Artúr Tölgyessy (1 May 1853, Szeged - 2 February 1920, Budapest) was a Hungarian landscape painter; specializing in scenes from the area around Lake Balaton.

== Life and work==
His father, Ferenc, was a financial officer. After completing his secondary education in Budapest, he went to work for a coat-of-arms painter in Szeged. Rather than take art lessons, he copied the Old Masters at the Museum of Fine Arts in Budapest and, later, at various museums in Vienna. He did eventually enroll at the Academy of Fine Arts, but his stay there was cut short by a personal dispute with Christian Ruben, the Director. He then moved to Munich and studied with Alexander von Wagner. After that, he settled in Budapest, although he travelled extensively; to Belgium, Italy and Paris.

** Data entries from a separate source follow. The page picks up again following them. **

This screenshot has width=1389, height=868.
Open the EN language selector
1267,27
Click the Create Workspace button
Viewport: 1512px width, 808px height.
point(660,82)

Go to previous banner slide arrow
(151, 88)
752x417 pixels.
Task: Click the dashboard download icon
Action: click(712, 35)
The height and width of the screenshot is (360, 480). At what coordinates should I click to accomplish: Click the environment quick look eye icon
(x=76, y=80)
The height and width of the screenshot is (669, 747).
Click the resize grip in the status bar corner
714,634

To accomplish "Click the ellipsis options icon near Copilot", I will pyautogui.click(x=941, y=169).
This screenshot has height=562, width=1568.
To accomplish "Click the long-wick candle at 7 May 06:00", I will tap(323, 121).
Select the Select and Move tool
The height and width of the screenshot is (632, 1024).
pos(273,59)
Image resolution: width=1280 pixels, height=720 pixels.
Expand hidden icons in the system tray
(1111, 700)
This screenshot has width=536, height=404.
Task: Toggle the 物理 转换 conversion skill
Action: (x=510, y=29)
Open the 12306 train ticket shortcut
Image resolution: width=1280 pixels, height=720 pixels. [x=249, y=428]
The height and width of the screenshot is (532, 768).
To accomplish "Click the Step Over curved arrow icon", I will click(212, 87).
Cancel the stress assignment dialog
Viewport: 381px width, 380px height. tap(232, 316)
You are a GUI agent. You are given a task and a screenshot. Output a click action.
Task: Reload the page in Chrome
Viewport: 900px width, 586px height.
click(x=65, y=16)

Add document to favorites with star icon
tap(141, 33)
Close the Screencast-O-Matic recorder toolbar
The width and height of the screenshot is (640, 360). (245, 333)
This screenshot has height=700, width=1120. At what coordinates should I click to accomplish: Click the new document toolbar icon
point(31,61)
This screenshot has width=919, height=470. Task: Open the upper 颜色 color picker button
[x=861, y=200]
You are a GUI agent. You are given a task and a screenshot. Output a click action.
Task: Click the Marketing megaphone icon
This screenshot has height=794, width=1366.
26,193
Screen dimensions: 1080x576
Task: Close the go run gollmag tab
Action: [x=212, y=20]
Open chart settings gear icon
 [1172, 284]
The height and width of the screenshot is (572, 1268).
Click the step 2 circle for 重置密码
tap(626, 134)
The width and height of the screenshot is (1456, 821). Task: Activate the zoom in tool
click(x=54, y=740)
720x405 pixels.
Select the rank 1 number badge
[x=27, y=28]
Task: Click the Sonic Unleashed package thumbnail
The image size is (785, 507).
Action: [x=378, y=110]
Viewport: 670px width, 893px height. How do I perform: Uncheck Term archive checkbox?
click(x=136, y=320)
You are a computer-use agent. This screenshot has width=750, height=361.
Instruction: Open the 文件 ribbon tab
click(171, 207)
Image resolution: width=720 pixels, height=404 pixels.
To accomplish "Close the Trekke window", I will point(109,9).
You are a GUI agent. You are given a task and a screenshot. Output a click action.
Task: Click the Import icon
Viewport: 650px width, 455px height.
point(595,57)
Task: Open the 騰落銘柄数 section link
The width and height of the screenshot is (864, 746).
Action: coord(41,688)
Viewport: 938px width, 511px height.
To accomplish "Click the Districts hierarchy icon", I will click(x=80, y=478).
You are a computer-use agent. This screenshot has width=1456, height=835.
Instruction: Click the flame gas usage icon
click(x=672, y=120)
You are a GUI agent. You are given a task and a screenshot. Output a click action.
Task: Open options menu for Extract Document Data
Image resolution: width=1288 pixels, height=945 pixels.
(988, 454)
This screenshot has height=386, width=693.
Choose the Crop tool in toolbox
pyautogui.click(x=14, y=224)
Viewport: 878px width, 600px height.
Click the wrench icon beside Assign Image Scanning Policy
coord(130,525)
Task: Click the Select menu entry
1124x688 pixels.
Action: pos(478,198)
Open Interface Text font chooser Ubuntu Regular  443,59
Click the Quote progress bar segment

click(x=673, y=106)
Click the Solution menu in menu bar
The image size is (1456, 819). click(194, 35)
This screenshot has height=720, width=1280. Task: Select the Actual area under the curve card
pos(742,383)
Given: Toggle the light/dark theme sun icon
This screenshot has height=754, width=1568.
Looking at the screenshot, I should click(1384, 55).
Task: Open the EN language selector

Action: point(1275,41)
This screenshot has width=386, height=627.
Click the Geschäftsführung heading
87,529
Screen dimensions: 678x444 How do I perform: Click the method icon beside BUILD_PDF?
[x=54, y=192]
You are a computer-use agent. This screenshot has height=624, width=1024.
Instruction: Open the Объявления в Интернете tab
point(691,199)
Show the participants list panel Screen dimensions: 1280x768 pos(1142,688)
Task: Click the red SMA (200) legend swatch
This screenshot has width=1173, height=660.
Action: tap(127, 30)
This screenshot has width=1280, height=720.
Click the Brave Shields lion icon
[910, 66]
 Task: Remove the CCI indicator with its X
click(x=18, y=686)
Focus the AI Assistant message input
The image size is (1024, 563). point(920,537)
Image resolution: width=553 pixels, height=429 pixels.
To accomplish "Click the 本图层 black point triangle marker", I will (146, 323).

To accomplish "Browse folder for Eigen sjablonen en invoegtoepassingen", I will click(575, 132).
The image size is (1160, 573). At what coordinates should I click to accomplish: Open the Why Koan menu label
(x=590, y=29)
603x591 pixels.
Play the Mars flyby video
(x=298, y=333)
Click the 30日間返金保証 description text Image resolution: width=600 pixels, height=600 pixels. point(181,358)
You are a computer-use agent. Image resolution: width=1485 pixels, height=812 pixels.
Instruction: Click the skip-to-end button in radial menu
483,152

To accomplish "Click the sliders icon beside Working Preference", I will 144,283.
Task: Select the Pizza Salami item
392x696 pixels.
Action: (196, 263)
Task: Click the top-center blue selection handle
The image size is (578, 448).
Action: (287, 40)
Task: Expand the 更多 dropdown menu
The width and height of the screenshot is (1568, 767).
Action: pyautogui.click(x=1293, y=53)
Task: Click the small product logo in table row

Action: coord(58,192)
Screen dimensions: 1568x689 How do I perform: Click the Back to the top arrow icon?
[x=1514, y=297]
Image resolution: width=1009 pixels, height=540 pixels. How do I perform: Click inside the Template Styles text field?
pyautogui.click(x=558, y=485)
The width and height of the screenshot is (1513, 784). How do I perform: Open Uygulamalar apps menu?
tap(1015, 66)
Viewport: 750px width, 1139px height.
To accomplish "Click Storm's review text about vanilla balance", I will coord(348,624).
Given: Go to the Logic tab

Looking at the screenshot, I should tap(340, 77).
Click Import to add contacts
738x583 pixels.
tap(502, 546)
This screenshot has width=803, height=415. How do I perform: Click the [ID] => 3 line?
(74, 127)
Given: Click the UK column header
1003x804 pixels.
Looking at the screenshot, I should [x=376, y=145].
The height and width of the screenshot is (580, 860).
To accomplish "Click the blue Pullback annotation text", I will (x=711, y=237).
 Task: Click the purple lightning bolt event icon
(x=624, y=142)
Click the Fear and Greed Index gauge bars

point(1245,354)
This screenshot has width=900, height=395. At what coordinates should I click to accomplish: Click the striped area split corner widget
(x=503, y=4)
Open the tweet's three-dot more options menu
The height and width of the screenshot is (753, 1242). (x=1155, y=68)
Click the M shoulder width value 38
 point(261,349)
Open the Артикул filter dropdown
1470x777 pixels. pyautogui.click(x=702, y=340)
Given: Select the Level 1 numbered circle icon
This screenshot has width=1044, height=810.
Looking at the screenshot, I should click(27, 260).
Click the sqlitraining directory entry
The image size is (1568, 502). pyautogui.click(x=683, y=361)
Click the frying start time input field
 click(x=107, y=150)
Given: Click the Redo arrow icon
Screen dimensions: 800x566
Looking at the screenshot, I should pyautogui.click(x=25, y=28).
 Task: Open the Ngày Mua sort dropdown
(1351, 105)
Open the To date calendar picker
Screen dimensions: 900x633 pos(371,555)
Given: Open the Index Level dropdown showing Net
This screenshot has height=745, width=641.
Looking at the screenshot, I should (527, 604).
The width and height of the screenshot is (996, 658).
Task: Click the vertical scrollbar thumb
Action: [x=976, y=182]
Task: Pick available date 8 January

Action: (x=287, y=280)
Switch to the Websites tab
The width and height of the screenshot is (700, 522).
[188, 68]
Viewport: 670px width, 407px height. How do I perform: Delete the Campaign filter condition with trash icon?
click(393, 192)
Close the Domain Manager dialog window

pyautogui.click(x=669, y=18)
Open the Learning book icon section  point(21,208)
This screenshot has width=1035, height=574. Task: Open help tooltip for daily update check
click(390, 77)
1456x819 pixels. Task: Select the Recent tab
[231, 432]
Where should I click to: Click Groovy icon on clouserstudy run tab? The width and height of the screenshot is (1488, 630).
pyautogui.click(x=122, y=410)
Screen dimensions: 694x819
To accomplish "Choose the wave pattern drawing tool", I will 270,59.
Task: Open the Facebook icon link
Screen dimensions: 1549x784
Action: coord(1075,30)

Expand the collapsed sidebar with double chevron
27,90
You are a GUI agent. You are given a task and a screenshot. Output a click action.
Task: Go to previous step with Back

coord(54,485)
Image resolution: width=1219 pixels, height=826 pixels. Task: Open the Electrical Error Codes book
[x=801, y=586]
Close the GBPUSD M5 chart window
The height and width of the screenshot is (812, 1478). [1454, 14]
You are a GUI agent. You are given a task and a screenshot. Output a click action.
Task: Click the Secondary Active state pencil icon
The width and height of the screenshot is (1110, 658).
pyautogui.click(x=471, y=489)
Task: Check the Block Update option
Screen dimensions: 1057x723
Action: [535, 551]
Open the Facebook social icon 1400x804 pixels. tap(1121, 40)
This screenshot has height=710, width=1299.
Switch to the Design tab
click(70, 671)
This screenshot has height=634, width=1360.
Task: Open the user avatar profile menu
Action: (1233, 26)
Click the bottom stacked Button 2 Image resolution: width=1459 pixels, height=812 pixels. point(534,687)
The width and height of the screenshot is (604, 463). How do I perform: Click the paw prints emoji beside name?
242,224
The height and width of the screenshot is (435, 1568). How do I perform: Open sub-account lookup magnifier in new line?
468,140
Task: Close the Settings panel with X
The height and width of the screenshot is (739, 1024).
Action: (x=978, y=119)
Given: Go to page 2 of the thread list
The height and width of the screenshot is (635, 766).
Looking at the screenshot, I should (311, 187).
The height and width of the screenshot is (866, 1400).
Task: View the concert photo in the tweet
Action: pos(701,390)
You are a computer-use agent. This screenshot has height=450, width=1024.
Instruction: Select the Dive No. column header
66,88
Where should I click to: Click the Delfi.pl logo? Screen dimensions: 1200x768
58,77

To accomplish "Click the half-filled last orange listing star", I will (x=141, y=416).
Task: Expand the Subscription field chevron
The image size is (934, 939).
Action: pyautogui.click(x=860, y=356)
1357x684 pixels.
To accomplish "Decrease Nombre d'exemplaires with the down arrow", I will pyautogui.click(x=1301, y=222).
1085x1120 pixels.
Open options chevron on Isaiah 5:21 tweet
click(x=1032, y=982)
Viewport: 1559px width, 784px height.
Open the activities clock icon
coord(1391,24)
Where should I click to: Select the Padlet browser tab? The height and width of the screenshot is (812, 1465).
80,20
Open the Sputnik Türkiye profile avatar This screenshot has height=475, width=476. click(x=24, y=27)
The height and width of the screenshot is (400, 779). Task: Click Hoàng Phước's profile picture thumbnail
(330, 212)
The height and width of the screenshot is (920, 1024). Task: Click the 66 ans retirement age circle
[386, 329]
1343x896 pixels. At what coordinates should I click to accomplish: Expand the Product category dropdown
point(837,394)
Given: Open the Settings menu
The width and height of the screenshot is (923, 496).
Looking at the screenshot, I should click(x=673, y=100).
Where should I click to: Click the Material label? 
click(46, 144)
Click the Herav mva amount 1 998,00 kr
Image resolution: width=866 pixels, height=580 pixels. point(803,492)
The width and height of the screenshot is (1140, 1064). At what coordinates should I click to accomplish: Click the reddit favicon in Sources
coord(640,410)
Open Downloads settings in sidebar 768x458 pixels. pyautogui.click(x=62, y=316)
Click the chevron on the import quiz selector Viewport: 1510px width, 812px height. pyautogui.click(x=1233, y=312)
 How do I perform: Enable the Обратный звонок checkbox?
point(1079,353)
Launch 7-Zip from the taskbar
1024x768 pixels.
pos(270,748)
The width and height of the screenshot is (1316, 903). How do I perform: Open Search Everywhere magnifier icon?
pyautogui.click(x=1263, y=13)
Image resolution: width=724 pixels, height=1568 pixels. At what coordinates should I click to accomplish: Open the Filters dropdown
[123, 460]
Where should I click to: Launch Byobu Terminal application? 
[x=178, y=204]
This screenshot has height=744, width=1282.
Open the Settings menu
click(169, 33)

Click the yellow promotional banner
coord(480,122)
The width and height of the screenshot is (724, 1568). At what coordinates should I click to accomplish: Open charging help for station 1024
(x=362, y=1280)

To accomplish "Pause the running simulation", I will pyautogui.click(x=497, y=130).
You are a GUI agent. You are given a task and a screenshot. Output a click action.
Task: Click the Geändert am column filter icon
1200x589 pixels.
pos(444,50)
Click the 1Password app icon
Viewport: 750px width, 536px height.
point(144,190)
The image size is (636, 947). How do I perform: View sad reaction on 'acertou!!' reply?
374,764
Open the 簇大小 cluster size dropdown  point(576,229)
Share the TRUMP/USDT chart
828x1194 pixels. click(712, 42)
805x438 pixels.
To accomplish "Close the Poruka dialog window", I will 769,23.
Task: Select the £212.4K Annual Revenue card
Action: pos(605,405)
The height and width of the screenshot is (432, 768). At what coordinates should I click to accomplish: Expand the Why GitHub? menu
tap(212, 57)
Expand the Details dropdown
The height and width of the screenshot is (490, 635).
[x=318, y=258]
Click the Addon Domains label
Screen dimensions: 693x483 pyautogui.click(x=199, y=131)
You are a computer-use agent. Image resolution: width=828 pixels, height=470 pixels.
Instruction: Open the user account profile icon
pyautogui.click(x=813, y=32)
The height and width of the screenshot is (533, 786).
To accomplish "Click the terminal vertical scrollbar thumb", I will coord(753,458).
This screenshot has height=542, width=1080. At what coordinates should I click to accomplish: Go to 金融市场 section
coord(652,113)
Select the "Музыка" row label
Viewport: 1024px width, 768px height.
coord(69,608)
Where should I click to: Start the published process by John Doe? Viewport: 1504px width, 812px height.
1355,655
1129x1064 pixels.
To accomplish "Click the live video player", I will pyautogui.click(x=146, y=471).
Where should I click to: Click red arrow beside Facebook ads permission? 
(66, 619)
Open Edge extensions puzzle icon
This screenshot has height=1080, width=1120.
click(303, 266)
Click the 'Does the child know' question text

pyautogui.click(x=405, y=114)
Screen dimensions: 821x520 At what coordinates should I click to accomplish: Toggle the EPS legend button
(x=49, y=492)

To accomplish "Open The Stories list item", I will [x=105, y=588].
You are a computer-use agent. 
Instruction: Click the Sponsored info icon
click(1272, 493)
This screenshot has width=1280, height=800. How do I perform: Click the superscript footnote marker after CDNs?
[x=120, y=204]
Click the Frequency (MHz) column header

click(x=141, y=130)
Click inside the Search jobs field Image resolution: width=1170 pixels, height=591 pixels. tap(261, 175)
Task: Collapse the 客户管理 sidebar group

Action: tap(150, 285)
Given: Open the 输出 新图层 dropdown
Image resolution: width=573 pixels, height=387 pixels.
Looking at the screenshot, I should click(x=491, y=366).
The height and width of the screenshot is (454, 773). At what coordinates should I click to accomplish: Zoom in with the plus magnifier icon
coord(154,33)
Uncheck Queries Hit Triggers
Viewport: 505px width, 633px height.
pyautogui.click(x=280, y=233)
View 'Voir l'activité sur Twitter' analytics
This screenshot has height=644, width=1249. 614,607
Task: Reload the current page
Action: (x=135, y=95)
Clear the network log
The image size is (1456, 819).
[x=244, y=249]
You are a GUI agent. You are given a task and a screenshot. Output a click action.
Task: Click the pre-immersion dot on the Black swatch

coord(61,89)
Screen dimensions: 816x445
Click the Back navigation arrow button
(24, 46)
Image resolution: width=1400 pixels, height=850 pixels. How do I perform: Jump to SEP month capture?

He also made numerous sketching tours to the Great Hungarian Plain and the region surrounding Lake Balaton. After 1875, he paid regular visits to the Szolnok Artists' Colony, as well as to Siófok, where he had a villa built in the early 1890s. He also began exhibiting in the late 1870s, in Vienna, Paris, Munich, and at the National Salon

In 1910, he participated in a large collective exhibition at the Hall of Art. Some of his works may be seen at the Hungarian National Gallery, but most remain in private collections. His "Délibábos puszta" (Fata Morgana) is probably his most familiar work. It was exhibited at the Paris Salon, together with works by Géza Mészöly, Lajos Deák Ébner and Bertalan Karlovszky, and received good reviews in Le Figaro.